START Document text
How Brexit and retirement could affect our NHS workforce

Just 1.5% of NHS hospital and specialist staff serving Northumberland are from the EU, suggesting the risk from Brexit is low, but this doesn’t tell the whole story.

Northumbria Specialist Emergency Care Hospital in Cramlington.
Northumbria Specialist Emergency Care Hospital in Cramlington.

Dr Bernard Groen, strategic planning lead for NHS Health Education England – Cumbria and North East, presented a series of statistics about the workforce to Tuesday’s (April 30) meeting of Northumberland County Council’s health and wellbeing committee.

Looking at secondary care (hospitals and specialists), he produced data for Northumbria Healthcare NHS Foundation Trust, which runs the hospitals in Northumberland and North Tyneside, and the Northumberland, Tyne and Wear (NTW) trust, which provides mental-health services, albeit over a wider area of the region.

There are 230 EU citizens (208.46 whole-time equivalents) working across both trusts, 256 from the rest of the world (230.72 WTE) and 14,761 from the UK (12,954.96 WTE).

However, when you look at certain skill areas or specialities, the percentages can jump up – 16.21% of staff in general psychiatry are from the EU, with another 22.58% from the rest of the world, while 10.09% of those in general surgery are from the EU, plus a further 13.39% from elsewhere internationally.

Dr Groen pointed out that sometimes the possible risk from Brexit is proportionally very high because of the small numbers of staff in that speciality, which could affect service delivery if they left.

For example, 40.4% of the paediatric surgeons working for Northumbria Healthcare are from the EU – that is, two of the 4.95 whole-time equivalent posts.

Clearly, Brexit doesn’t mean that these people will leave, but if they were to go, a student starting undergraduate medical training now wouldn’t reach this level of expertise until 2038, Dr Groen said.

He also presented data about the retirement profile for GPs in Northumberland as well as nurses working in secondary care.

The figures for GPs show that the risk – generally looked at by seeing how many are over 55 – is not that high, with 7.72% of family doctors aged 56 to 60 and 1.01% aged 61 to 66.

But more than a third of GPs in Northumberland (33.89%) are between 45 and 55, so there is potentially more concern about the coming years.

Dr Groen said: “Northumberland is good at training GPs and good at retaining them so there’s not much retirement risk. The question is if you have enough GPs in the first place.”

There’s a similar story for secondary-care nursing at Northumbria Healthcare and NTW in that the retirement profile post-55 ‘looks okay’, but there’s a spike after that with large numbers of nurses aged 45 to 55.

However, one relatively recent development which can make a difference, Dr Groen said, is the introduction of flexible retirement options, for example, allowing people to take some of their pension while still working part-time.
END Document text
START Data extract
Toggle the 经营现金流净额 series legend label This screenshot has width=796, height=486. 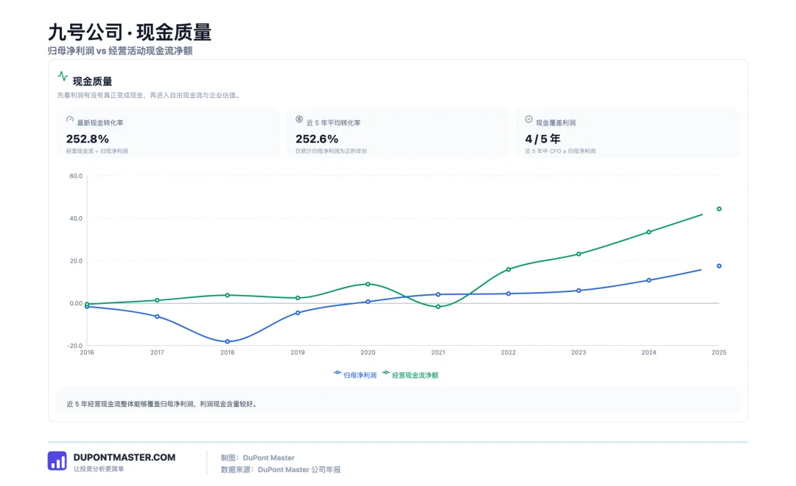click(x=415, y=375)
END Data extract
__Task requirements__
According to the text about Brexit and the NHS workforce, what percentage of the paediatric surgeons working for Northumbria Healthcare are from the EU? Rely only on the text about the NHS workforce in Northumberland when answering.

__Task answer__
40.4%, which is two of the 4.95 whole-time equivalent posts.